I’m moving for the second time since I had my surgery. Not just moving apartments, but moving cities. I moved from Chicago to San Francisco at 3 months post-op and now am moving back to Chicago this weekend, 10 months post-op.
Two pieces of advice for those who move post op:
1. Seek a reputable therapist and gym membership immediately!! I waited until I “settled in” until I found a therapist out here and it was too long. Do it ASAP because good PTs are hard to find and harder to schedule.
2. Be careful with all the lifting, carrying and stair climbing. Be sure to stretch pre/post move. (Or bribe friends to help you out!) I might sound like a broken record here, but if you are lifting, be sure you are doing it properly.
Here’s some advice from About.com:
- Plan ahead before lifting.
Knowing what you’re doing and where you’re going will prevent you from making awkward movements while holding something heavy. Clear a path, and if lifting something with another person, make sure both of you agree on the plan.

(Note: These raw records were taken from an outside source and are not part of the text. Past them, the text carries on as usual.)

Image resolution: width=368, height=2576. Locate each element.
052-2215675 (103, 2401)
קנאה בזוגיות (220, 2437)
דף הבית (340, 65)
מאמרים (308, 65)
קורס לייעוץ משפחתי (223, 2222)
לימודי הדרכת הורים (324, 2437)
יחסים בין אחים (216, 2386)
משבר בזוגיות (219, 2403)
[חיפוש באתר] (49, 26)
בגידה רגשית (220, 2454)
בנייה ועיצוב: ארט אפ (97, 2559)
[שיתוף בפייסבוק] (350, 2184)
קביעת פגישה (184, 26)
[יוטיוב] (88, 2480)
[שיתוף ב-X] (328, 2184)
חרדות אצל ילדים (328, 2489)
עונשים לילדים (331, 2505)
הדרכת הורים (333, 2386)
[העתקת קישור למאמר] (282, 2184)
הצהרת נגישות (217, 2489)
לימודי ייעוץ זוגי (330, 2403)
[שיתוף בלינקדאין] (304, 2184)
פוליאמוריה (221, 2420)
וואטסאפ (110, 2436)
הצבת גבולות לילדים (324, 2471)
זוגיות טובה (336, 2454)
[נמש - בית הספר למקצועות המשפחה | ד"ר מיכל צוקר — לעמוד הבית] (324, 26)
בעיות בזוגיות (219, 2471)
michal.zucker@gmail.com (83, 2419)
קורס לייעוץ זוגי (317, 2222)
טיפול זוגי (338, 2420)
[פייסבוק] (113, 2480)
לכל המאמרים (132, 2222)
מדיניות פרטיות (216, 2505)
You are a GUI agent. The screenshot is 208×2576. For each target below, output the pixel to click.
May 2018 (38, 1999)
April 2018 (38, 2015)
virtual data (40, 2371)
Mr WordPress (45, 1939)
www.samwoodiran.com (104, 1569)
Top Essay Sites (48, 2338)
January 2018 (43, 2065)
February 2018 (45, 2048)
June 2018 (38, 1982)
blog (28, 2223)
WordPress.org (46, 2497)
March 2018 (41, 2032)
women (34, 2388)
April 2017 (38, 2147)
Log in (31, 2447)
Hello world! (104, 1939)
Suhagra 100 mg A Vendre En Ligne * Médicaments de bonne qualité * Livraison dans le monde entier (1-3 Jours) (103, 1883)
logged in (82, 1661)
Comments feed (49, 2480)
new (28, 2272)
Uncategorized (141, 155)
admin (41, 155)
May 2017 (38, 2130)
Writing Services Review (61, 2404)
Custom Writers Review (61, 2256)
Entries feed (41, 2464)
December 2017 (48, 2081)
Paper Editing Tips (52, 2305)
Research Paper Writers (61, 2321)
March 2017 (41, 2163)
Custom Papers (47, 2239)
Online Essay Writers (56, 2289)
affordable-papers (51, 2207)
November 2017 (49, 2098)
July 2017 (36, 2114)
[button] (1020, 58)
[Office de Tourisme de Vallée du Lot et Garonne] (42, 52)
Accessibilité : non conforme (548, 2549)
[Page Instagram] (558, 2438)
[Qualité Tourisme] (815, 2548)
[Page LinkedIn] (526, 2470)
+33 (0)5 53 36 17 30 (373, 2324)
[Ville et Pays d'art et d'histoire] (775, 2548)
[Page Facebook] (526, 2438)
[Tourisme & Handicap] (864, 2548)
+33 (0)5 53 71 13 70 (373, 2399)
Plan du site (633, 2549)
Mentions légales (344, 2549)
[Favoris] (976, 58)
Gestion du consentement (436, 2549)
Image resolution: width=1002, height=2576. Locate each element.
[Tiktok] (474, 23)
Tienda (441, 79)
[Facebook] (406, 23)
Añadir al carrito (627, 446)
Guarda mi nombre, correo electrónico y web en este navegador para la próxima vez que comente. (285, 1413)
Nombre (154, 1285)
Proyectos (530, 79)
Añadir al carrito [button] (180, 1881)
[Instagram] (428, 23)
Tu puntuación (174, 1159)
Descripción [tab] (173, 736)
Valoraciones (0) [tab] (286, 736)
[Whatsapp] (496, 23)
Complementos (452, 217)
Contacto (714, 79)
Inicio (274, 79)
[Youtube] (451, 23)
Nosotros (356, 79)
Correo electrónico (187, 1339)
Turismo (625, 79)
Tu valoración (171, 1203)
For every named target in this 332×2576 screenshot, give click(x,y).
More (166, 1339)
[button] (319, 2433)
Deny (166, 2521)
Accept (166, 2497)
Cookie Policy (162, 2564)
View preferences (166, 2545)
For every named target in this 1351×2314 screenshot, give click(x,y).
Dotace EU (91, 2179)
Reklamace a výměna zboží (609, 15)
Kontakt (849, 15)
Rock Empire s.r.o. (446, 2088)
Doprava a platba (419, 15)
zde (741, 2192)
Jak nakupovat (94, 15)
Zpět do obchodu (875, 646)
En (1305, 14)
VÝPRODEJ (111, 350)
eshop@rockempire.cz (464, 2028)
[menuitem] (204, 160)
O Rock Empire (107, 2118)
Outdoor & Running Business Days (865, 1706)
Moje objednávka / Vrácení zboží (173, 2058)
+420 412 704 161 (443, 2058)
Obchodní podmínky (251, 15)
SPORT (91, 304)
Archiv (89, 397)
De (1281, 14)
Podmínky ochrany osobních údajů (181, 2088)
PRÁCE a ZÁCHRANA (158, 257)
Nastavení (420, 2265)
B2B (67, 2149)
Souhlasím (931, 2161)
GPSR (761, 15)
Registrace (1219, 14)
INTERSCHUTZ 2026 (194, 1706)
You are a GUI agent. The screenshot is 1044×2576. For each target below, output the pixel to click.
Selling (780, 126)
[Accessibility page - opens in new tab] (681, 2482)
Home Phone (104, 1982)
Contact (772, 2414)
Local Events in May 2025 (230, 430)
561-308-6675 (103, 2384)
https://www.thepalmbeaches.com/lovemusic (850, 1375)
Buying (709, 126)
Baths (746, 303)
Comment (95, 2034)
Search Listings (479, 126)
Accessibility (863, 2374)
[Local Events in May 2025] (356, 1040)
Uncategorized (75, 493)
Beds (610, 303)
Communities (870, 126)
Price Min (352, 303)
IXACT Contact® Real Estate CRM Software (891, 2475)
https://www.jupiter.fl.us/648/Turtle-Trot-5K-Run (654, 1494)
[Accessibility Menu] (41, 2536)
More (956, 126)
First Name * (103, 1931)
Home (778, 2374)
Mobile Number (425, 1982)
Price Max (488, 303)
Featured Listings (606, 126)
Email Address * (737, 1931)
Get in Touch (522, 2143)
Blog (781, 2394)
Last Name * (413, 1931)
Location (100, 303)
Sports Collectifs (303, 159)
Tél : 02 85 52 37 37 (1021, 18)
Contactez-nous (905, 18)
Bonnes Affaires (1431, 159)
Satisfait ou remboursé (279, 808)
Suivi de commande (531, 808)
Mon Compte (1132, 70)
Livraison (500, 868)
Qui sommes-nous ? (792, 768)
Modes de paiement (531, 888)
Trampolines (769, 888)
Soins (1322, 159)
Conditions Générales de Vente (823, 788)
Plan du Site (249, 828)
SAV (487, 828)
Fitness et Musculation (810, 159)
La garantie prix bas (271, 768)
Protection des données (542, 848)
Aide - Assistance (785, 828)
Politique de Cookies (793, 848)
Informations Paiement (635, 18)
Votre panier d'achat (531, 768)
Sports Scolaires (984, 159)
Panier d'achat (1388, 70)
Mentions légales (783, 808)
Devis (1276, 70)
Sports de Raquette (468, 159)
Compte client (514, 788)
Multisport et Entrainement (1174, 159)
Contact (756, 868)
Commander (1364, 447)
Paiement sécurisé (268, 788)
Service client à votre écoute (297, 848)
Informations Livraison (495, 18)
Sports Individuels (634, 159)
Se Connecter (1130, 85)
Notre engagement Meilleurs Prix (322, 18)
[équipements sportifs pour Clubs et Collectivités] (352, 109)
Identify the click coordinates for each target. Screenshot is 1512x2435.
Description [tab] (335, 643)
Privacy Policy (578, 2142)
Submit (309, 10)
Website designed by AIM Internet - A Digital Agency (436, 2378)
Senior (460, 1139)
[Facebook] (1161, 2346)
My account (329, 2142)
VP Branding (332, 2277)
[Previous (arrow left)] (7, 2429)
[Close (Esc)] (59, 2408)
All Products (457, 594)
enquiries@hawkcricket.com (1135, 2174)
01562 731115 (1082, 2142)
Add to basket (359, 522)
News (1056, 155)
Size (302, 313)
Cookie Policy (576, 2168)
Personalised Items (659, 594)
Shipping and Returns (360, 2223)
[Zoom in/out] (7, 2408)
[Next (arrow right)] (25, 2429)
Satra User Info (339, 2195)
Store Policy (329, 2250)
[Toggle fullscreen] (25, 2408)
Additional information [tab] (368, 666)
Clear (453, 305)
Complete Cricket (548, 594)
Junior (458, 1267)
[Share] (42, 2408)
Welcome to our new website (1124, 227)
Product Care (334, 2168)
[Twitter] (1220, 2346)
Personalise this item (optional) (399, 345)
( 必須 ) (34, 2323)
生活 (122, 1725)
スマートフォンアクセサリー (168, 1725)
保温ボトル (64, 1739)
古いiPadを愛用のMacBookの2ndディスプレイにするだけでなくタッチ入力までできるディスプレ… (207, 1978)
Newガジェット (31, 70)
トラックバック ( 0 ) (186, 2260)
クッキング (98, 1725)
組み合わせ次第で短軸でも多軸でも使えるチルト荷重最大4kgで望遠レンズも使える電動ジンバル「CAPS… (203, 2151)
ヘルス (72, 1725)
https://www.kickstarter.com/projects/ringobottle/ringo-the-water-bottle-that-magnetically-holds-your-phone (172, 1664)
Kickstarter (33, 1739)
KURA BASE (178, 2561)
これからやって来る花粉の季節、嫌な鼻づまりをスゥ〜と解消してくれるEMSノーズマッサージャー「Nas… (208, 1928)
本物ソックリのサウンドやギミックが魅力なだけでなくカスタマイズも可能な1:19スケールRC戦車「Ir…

- Lift close to your body.
You will be a stronger, and more stable lifter if the object is held close to your body rather than at the end of your reach. Make sure you have a firm hold on the object you are lifting, and keep it balanced close to your body.
- Feet shoulder width apart.
A solid base of support is important while lifting. Holding your feet too close together will be unstable, too far apart will hinder movement. Keep the feet about shoulder width apart and take short steps.
- Bend your knees and keep your back straight.
Practice the lifting motion before you lift the object, and think about your motion before you lift. Focus on keeping you spine straight–raise and lower to the ground by bending your knees.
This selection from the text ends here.